In June 2017, Google published the paper "Attention is all you need" 》, first proposed the Transformer model, which became the basis for the development of GPT. Paper address: https://arxiv.org/abs/1706.03762
In June 2018, OpenAI released the paper "Improving Language Understanding by Generative Pre-Training" (Improving language understanding capabilities through generative pre-training) , proposed the GPT model (Generative Pre-Training) for the first time. Paper address: https://paperswithcode.com/method/gpt.
In February 2019, OpenAI released the paper "Language Models are Unsupervised Multitask Learners" (the language model should be an unsupervised multitask learner) and proposed the GPT-2 model. Paper address: https://paperswithcode.com/method/gpt-2
In May 2020, OpenAI released the paper "Language Models are Few-Shot Learners" (Language Models should be a small number of samples (few- shot) learners and proposed the GPT-3 model. Paper address: https://paperswithcode.com/method/gpt-3
At the end of February 2022, OpenAI released the paper "Training language models to follow instructions with human feedback" (using human feedback instruction flow to train language models), announced the Instruction GPT model. Paper address: https://arxiv.org/abs/2203.02155
On November 30, 2022, OpenAI launched ChatGPT The model is available for trial and is very popular on the entire network. See: AI-001 - What can ChatGPT, a popular chatbot on the entire network, do?
in Chapter In section 1, we said that there is no suitable translation for Transformer.
But Transformer is the most important and basic keyword in GPT (Generative Pre-Training Transformer).
(Note: GPT's Transformer is simplified compared to the original Transformer in Google's paper, only the Decoder part is retained, see section 4.3 of this article)
Just like a good person, the most important thing is to be good or to be a human being?
Readers, is that right?
A slightly safer answer is: neither a good person nor a human being; both Okay, they are also human beings.
Well, it’s a bit convoluted, so let’s talk in human terms and expand: In terms of semantics, the focus is on being good; in terms of basics and premises, the focus is on people.
Extend it further, what about "I'm sorry, you are a good person"?
The focus of semantics becomes I'm sorry. But the premise of semantics is still human beings.
You can take a look at this article "Understanding Transfomer in Ten Minutes" (https://zhuanlan.zhihu.com/p/82312421).
Look If you understand, you can ignore my next content about Transfomer and jump directly to Chapter 4. If you don’t quite understand it, you can check out my understanding, which may be of some reference to you.
3.3.1. Major flaws of the previous generation RNN model
Before the Transformer model came out, the RNN model (recurrent neural network) was a typical NLP model architecture, based on There are other variant models of RNN (ignoring their names, after the Transformer came out, it is no longer important), but they all have the same problems and cannot be solved well.
The basic principle of RNN is to browse each word vector from left to right (for example, this is a dog), retaining the data of each word, and each subsequent word depends on the previous word.
The key issue of RNN: it needs to be calculated sequentially and sequentially. You can imagine that a book or an article contains a large number of words, and due to sequence dependency, it cannot be parallelized, so the efficiency is very low.
It may not be easy for everyone to understand this way. Let me give you an example (simplified understanding, which is slightly different from the actual situation):
In the RNN loop, how does the sentence You are a good man need to be calculated?

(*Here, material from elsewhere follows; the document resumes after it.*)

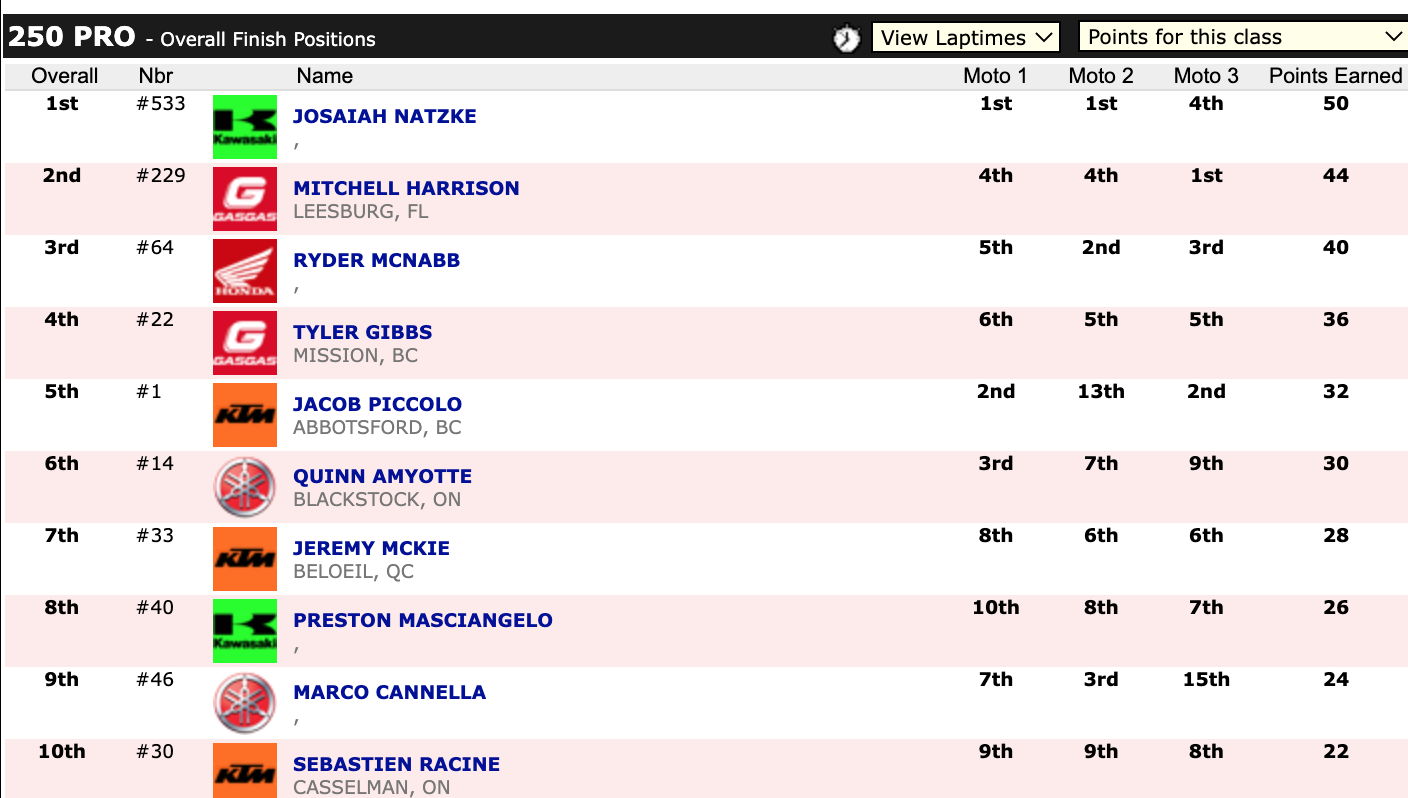Click the Moto 1 column header
1408x798 pixels.
pos(995,76)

Woolen cloth?
1), Calculate You and You are a good man, and get the result set $You
2), Based on $You, use Are and You are a good man , calculate $Are
3), based on $You, $Are, continue to calculate $a
4), and so on, calculate $is, $good, $ man, finally complete the complete calculation of all elements of You are a good man
As you can see, the calculation process is one by one, sequential calculation, a single assembly line, and the subsequent processes depend on the previous processes, so it is very slow
3.3.2. All in Attention of Transformer
As we mentioned earlier, in June 2017, Google released the paper "Attention is all you need", which was the first time The Transformer model was proposed and became the basis for the development of GPT. Paper address: https://arxiv.org/abs/1706.03762
You can know from its title "Attention is all you need" that Transfomer actually advocates "All in Attention".
So what is Attention?
In the paper "Attention is all you need", you can see its definition as follows:
Self-Attention (self-Attention), sometimes called internal attention, is a An attention mechanism that associates different positions of a single sequence in order to compute a representation of the sequence. Self-attention has been successfully used in a variety of tasks such as reading comprehension, abstract summarization, discourse inclusion and learning task-independent sentence representation.

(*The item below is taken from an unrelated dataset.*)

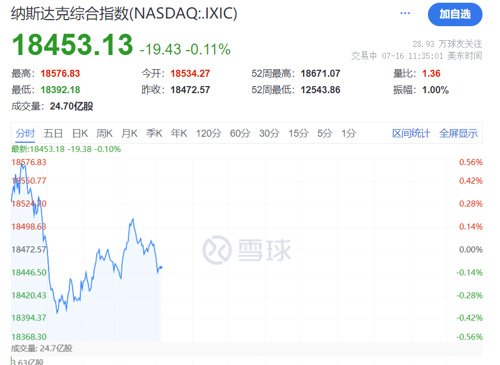Open 全屏显示 fullscreen chart view

tap(458, 133)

Simple understanding is The correlation between words is described by the vector of attention.
For example, You are a good man(You are a good man). When AI analyzes You's attention vector, it may analyze it like this:
From Your are a good man In the sentence, measured through the attention mechanism, the attention correlation probability between You and You (self) is the highest (0.7, 70%). After all, you (you) is you (you) first; so the attention of You, You The vector is 0.7
The attention vector of You and man (person) is related to (0.5, 50%), you (you) is a person (man), so the attention vector of You and man is 0.5
The attention correlation between You and good (good) is again (0.4, 40%). On the basis of human beings, you are still a good (good) person. So the attention vector value of You,good is 0.4
The vector value of You,are is 0.3; the vector value of You,a is 0.2.
So the final You’s attention vector list is [0.7, 0.3, 0.2, 0.4, 0.5] (only examples in this article).
##3.4. The value description of attention and transfomer in the paperIn the paper, Google’s description of attention and transfomer mainly emphasizes the traditional model’s value for Sequential dependence exists, and the Transformer model can replace the current recursive model and reduce the sequential dependence on input and output. 3.5. The far-reaching significance of the Transformer mechanismAfter the advent of Transformer, it quickly replaced a series of variants of the recurrent neural network RNN , becoming the basis of mainstream model architecture. If parallelism and faster speed are technical features that are not intuitive enough for laypeople and the general public, then we can get a glimpse of it from the shocking effect of the current ChatGPT. **Transformer fundamentally solves two key obstacles, and its launch is transformative and revolutionary**. 3.5.1. Get rid of manually labeled data sets (significantly reduce the number of manual labor) This key obstacle is: in the past training, if we want to train a deep learning model, we must use large-scale labeling Data sets are used for training. These data sets require manual annotation, which is extremely costly. For example, machine learning requires a large amount of teaching materials and a large number of input and output samples for the machine to learn and train. This teaching material needs to be tailor-made, and the demand is huge. For example, it used to take 10,000 or 100,000 teachers to compile teaching materials, but now only 10 people are needed, a reduction of thousands of times. So how to solve this problem? To briefly describe it, it uses the Mask mechanism to block segments in existing articles and let AI fill in the blanks. It’s like blocking one of the existing articles or poems and letting the machine fill in the next sentence based on the learned model and the previous sentence. As shown below:In this way, many ready-made articles, web pages, Zhihu Q&A, Baidu Zhizhi, etc. are natural annotated data sets (one word, super save money).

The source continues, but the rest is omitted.